▶ Assigned task
Everything from the first line of the records below through the line containing "You are a computer-use agent. This" is to be retyped exactly; leave out the rest.

▶ Records for this exercise

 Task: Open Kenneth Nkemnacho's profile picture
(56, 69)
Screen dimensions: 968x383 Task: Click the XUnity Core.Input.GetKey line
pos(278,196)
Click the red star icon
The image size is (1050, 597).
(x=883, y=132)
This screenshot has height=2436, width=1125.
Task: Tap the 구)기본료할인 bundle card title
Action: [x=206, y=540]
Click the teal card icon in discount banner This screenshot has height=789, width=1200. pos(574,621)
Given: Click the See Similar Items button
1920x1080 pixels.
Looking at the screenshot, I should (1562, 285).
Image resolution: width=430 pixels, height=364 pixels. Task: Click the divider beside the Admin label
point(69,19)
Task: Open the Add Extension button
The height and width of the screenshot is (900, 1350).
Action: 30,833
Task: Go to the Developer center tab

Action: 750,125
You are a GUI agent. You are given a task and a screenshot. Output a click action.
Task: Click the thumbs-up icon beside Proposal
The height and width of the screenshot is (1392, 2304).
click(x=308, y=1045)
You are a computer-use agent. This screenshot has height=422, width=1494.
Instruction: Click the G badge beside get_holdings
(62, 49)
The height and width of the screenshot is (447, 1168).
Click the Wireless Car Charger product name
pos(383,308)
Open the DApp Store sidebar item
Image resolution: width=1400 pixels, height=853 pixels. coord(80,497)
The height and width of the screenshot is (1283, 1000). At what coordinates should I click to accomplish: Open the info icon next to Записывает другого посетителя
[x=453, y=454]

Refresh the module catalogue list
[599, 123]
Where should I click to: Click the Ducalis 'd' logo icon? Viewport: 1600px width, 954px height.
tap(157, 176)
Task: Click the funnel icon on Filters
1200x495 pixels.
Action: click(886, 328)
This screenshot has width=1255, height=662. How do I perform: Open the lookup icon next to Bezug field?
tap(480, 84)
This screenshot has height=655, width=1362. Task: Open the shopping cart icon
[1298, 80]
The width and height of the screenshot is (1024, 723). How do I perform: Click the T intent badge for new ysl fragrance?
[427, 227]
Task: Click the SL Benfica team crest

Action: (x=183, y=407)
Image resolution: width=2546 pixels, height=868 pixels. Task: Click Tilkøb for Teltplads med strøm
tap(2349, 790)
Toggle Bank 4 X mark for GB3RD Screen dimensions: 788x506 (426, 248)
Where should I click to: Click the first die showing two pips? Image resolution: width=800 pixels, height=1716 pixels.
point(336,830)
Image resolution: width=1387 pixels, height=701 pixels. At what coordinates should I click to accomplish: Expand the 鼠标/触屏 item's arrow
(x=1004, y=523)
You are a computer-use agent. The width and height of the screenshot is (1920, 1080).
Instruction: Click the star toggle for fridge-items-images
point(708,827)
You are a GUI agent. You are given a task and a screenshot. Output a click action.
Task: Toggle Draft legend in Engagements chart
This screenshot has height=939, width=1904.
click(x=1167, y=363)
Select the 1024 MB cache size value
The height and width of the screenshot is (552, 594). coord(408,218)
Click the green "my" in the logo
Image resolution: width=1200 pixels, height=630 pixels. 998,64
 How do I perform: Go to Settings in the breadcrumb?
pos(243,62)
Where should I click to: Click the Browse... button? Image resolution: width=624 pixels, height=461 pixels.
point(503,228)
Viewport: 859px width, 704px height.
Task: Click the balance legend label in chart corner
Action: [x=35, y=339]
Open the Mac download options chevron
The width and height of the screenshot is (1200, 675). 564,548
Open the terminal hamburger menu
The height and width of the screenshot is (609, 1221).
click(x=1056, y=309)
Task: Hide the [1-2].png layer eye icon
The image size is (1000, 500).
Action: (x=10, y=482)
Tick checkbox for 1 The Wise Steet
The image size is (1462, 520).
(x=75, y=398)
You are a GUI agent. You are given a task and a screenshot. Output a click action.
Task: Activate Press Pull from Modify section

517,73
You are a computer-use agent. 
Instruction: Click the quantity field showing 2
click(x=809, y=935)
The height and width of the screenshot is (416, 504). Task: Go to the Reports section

▶ Task answer
 Task: Open Kenneth Nkemnacho's profile picture
(56, 69)
Screen dimensions: 968x383 Task: Click the XUnity Core.Input.GetKey line
pos(278,196)
Click the red star icon
The image size is (1050, 597).
(x=883, y=132)
This screenshot has height=2436, width=1125.
Task: Tap the 구)기본료할인 bundle card title
Action: [x=206, y=540]
Click the teal card icon in discount banner This screenshot has height=789, width=1200. pos(574,621)
Given: Click the See Similar Items button
1920x1080 pixels.
Looking at the screenshot, I should (1562, 285).
Image resolution: width=430 pixels, height=364 pixels. Task: Click the divider beside the Admin label
point(69,19)
Task: Open the Add Extension button
The height and width of the screenshot is (900, 1350).
Action: 30,833
Task: Go to the Developer center tab

Action: 750,125
You are a GUI agent. You are given a task and a screenshot. Output a click action.
Task: Click the thumbs-up icon beside Proposal
The height and width of the screenshot is (1392, 2304).
click(x=308, y=1045)
You are a computer-use agent. This screenshot has height=422, width=1494.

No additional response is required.